The RNA inverse folding program antaRNA, which takes secondary structure, target GC-content and sequence constraints as input, is extended to provide solutions for such H- and K-type pseudoknotted secondary structure constraint.

We demonstrate the easy and flexible interchangeability of modules within the antaRNA framework by incorporating pKiss as structure prediction tool capable of predicting the mentioned pseudoknot types. The performance of the approach is demonstrated on a subset of the Pseudobase ++ dataset.

Conclusions

This new service is available via a standalone version and is also part of the Freiburg RNA Tools webservice. Furthermore, antaRNA is available in Galaxy and is part of the RNA-workbench Docker image.

Background

The recent years have seen an explosion in the discovery of non-coding RNAs associated with many different and surprising functions. Non-coding RNAs are involved in most regulatory processes, e.g. via interactions with proteins and other nucleotide sequences (DNA and RNA), or act as protein assembly platforms for complex ribonucleic particles. Due to this versatility, RNA molecules are now an emerging focus in synthetic biology and biotechnology. Aptamers against virtually any larger cellular molecule or even complete cells can be identified by SELEX RNA enrichment [1, 2]. This technique enables new molecular-medical applications for diagnostics and therapy [35] and the development of artificial biomaterials [6]. Another example is the procaryotic RNA-based CRISPR/Cas ‘immune system’ [7], which revolutionized genome editing [8].

By combining different functional RNA molecules in synthetic biology and biotechnological applications, synthetic constructs can be designed with a completely new functionality [9, 10]. However, the problem of compatibility occurs. In contrast to protein domains, functional RNAs are not easily fusable in a single new molecule since they mutually influence their structure. For that reason, one needs computational design tools as an important step in generating candidates for further testing. Since the function of an RNA is related to both sequence and the associated structure, we need to solve the problem of finding a sequence (under certain constraints) that folds into a functional structure. This is known as the inverse folding problem.

Among published approaches, different strategies have been pursued: Initial implementations realize simple sampling and local optimization techniques. For example, RNAinverse [11] samples sequences with subsequent local optimization, which was extended in INFORNA [12] with an improved seeding of the sequences. Newer algorithms mimic evolutionary processes (fRNAkenstein [13] and ERD [14]), but also show sophisticated improved optimization mechanics such as efficient ensemble defect optimization (NUPACK [15]) or fragment-based bonification methods (RNAfbinv [16]).

All above tools consider only nested secondary structures as design target.
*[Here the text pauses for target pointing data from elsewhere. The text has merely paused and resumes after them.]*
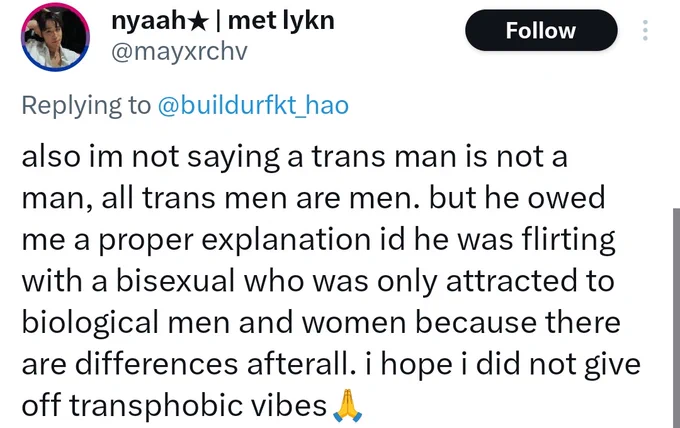Viewport: 680px width, 428px height.
Task: Click the tweet line starting 'also im not saying'
Action: pyautogui.click(x=294, y=157)
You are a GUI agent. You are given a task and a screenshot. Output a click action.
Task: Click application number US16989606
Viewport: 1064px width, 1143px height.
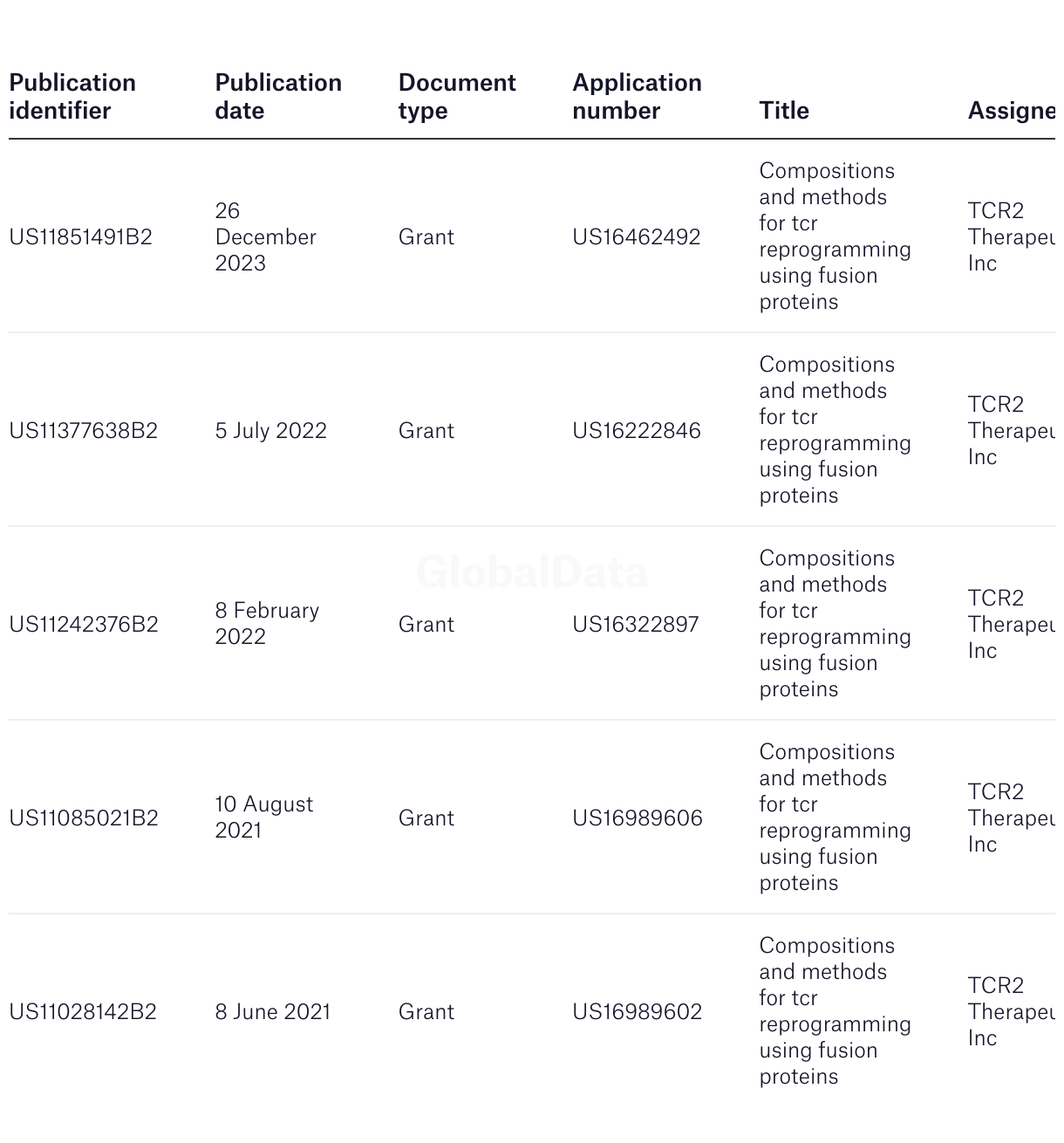[x=638, y=818]
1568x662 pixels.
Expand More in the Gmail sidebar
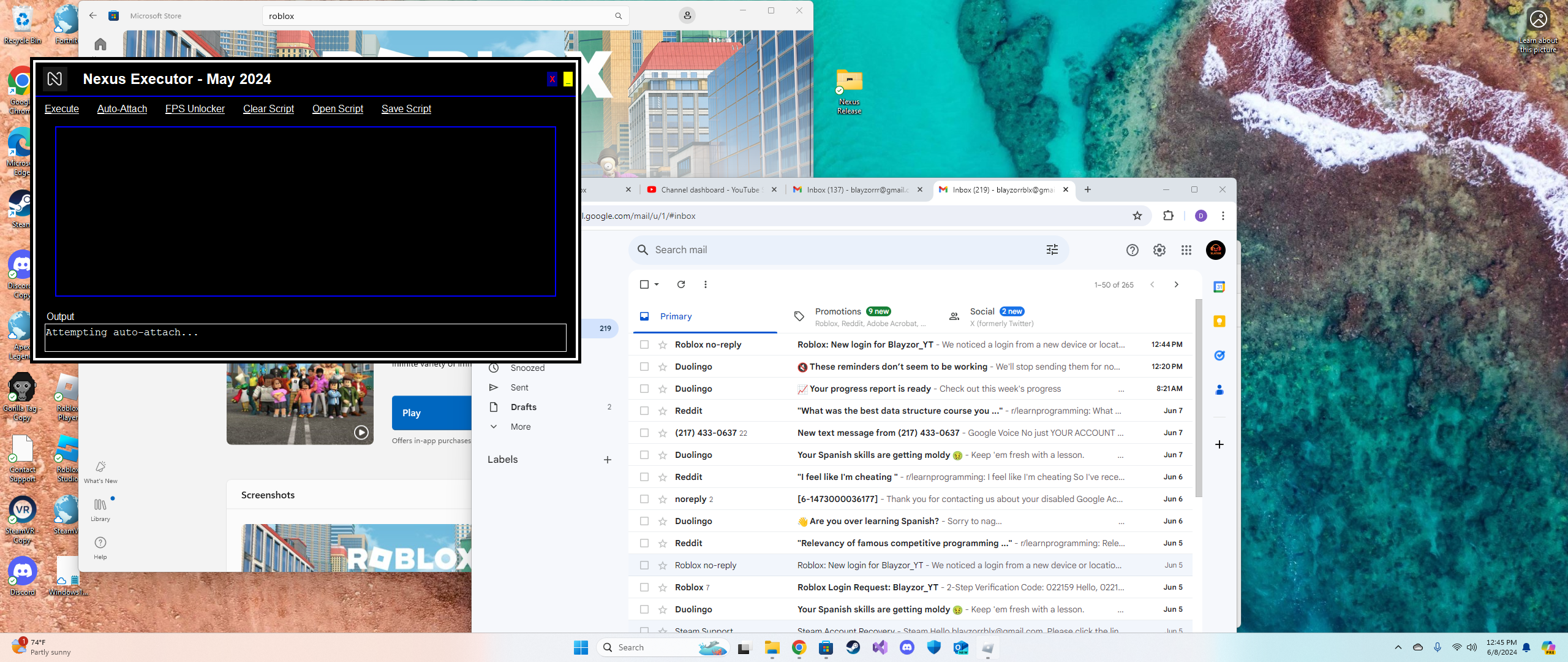[520, 427]
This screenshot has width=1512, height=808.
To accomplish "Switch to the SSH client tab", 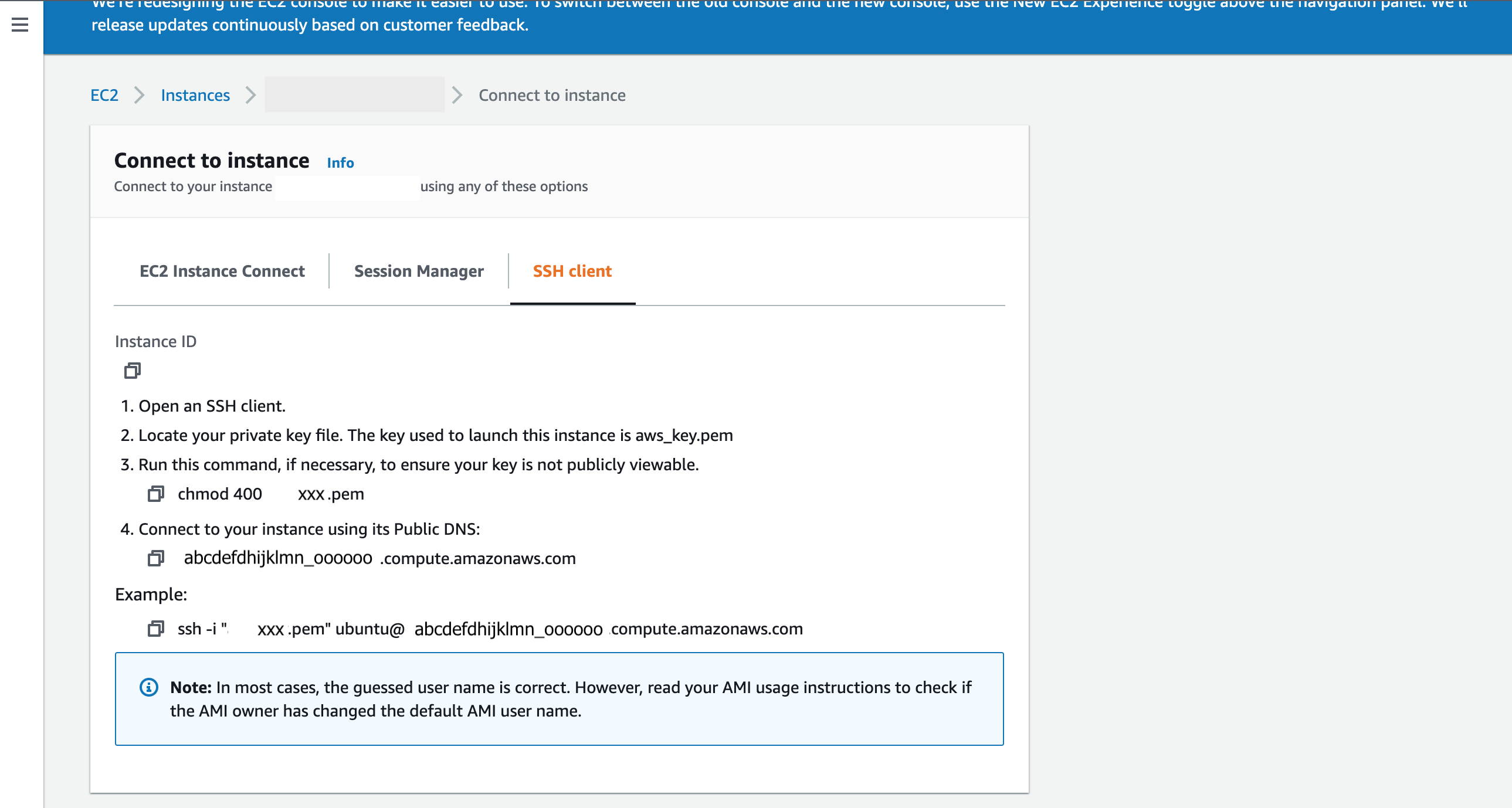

However, the functional structure usually involves crossing base pairs, forming so-called pseudoknots, that stabilize the tertiary three-dimensional structure [17, 18]. In addition, pseudoknots have been shown to be of high importance in specific functionality of respective RNA families, e.g. shown in human telomerase [19]. For example, the RFAM database (v12.0 07/2014) [20] lists 2,450 different RNA families with a wide variety of biological functions, of which 170 families are tagged with the annotation ‘pseudoknot’.
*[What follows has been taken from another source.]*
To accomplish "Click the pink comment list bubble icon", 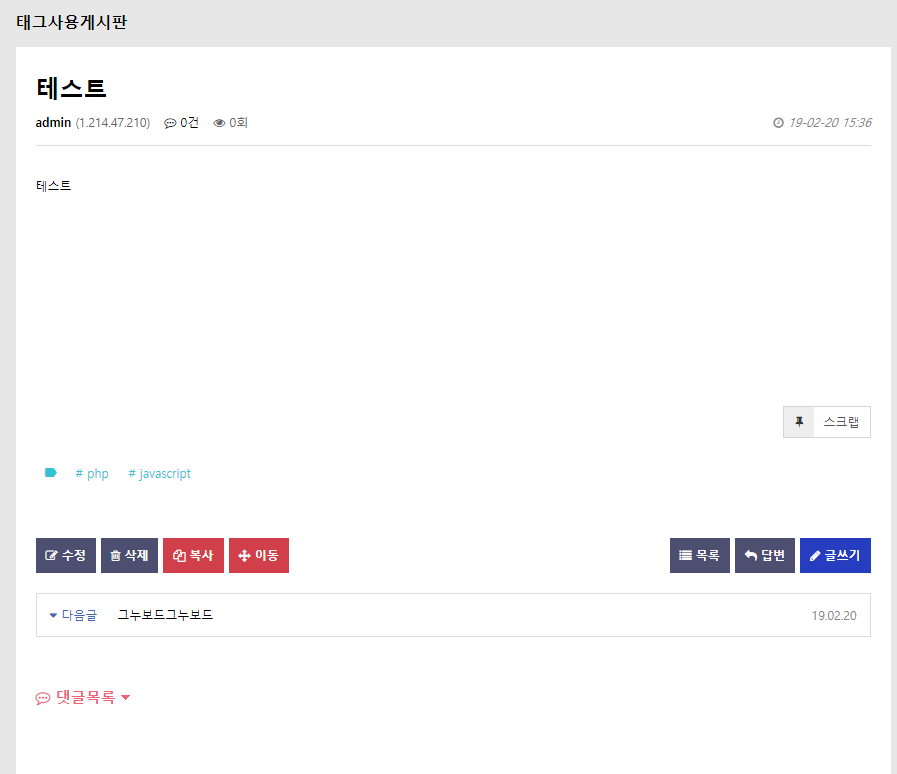I will coord(43,698).
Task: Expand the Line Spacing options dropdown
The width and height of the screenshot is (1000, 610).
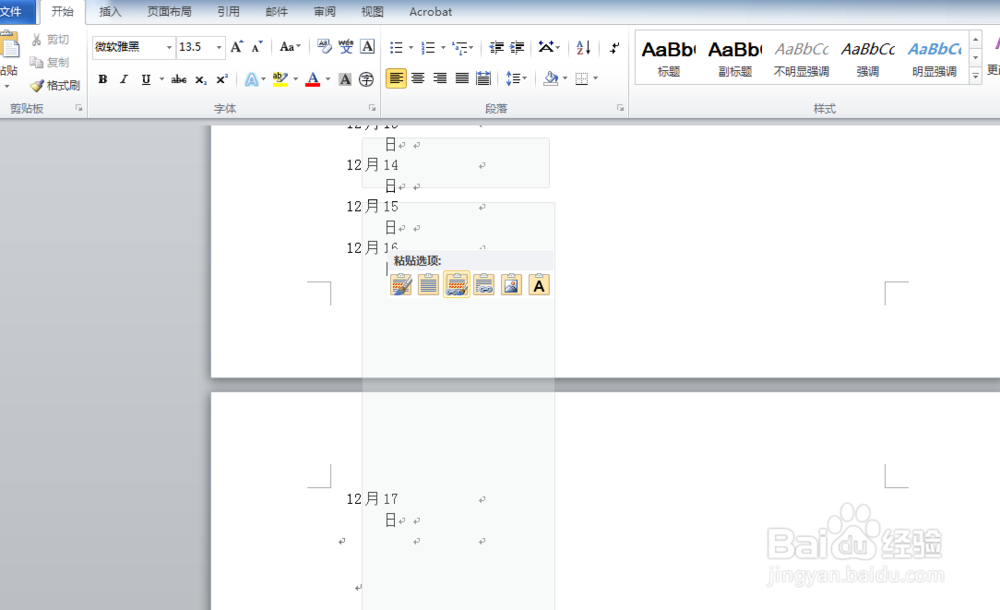Action: click(525, 78)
To our knowledge, so far the tools Inv [21] and MODENA [22] are the only approaches that allow for the design of sequences that fold into a given structure with pseudoknot features. Inv performs local optimization based on the loop decomposition of the target structure. MODENA uses a genetic heuristic to produce solution sequences, which are evaluated by applying either IPknot [23] and hotknots [24] as structure prediction programs. However, both tools lack the possibility to specify a targeted GC-content, which is an important requirement in practical design applications. The reason is simply that the GC-content of an RNA molecule can influence the efficiency of inherent functionality dramatically [2527].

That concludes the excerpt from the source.